*** Opening Data excerpts ***

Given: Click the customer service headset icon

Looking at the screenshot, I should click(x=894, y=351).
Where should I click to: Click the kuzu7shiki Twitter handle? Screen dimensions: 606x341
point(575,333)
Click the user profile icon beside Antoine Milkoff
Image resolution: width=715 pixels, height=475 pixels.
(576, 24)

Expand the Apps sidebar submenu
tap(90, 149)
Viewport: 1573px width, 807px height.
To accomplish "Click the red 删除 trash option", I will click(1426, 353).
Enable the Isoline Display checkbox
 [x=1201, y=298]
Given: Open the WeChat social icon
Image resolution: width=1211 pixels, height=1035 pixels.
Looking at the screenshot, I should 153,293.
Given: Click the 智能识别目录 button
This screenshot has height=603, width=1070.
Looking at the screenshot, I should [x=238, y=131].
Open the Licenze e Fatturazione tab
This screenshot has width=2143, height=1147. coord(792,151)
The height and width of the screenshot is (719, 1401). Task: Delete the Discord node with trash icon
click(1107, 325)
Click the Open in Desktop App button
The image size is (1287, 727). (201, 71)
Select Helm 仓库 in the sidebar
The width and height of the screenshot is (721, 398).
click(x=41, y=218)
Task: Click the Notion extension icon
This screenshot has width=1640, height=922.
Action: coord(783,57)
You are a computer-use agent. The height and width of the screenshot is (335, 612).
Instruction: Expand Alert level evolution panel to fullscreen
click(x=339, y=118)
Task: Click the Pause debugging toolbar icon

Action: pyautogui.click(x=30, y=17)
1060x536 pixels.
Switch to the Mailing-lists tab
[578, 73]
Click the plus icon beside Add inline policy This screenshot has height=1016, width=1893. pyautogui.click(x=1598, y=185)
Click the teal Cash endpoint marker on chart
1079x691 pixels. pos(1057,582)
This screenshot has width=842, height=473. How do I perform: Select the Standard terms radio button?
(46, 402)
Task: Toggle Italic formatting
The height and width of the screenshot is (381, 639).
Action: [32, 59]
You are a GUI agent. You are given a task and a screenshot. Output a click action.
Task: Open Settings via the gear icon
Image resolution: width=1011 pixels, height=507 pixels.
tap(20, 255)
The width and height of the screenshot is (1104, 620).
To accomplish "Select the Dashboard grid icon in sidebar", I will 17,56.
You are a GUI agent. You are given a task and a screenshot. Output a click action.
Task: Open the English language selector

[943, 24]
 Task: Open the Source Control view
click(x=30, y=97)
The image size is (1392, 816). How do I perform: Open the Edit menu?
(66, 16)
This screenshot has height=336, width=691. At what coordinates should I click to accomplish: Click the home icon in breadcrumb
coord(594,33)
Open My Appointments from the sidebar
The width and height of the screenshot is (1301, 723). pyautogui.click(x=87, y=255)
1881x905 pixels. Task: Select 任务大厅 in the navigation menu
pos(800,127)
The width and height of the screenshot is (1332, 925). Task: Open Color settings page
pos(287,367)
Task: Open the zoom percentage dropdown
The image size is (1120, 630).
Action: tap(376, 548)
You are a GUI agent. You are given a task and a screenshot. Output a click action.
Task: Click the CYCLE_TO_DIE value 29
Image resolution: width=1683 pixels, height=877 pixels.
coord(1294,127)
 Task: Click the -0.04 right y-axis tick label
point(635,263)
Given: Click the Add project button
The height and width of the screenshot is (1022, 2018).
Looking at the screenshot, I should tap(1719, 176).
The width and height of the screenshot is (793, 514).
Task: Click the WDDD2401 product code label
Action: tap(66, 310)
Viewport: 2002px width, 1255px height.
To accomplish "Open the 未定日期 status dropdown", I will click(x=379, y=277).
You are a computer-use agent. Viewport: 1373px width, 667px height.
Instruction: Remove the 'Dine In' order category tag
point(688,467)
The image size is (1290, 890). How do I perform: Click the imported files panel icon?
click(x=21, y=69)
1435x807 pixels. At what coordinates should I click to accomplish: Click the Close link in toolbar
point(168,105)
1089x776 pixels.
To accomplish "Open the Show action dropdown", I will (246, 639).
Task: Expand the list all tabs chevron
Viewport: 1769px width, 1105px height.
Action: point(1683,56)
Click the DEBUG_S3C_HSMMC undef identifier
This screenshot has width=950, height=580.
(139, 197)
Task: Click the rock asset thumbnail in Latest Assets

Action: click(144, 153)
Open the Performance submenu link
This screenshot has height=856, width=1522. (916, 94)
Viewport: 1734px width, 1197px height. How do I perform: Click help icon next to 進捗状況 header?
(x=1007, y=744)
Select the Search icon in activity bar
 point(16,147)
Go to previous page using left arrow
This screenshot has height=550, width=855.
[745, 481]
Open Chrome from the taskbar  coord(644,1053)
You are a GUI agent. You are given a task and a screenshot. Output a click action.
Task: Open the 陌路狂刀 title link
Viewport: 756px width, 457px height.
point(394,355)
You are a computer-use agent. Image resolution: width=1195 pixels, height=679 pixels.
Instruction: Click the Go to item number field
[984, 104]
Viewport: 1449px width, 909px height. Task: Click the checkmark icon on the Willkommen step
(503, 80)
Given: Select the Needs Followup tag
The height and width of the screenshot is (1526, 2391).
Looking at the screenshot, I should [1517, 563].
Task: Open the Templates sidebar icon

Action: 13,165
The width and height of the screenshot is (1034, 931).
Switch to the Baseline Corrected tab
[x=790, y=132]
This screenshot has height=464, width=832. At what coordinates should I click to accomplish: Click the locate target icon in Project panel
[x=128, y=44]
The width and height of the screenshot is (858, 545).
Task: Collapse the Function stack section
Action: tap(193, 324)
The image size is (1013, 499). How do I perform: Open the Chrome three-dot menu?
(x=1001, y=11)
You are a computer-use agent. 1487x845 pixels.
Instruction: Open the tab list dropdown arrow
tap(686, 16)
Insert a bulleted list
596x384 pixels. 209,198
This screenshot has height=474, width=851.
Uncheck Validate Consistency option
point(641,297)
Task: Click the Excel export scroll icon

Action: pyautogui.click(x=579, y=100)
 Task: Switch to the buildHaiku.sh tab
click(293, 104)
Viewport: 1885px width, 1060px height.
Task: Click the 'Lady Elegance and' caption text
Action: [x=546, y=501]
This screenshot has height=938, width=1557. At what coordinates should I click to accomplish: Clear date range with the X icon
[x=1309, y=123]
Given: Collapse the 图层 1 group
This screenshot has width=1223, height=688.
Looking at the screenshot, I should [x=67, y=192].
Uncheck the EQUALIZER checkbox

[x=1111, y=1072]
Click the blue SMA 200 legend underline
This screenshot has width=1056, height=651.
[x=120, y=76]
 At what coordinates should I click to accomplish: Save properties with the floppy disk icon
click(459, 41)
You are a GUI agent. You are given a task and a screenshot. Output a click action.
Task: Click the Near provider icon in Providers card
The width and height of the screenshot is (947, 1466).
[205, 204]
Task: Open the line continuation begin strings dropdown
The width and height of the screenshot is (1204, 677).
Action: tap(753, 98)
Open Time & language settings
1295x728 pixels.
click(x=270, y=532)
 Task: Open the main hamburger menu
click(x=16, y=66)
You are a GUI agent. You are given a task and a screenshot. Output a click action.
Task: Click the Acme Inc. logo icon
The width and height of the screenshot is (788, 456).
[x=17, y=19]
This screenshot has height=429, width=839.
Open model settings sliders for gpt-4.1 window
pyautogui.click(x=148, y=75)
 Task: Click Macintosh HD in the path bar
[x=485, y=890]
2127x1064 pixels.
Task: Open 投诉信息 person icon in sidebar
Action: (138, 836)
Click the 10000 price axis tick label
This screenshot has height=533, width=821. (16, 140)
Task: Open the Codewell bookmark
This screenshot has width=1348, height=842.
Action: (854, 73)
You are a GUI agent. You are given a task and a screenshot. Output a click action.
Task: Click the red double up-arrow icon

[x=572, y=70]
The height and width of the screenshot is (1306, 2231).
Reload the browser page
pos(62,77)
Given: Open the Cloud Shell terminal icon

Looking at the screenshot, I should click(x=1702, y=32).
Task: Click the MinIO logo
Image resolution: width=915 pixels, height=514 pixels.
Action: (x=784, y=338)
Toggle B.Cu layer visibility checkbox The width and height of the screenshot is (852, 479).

*** Closing Data excerpts ***

**What to work on:**
The lines above starting at the one that contains "The width and height of the screenshot is (947, 1466)." and ending at the one that contains "Task: Open the line" must be transcribed exactly, and no other lines may appear.

**Written response:**
The width and height of the screenshot is (947, 1466).
[205, 204]
Task: Open the line continuation begin strings dropdown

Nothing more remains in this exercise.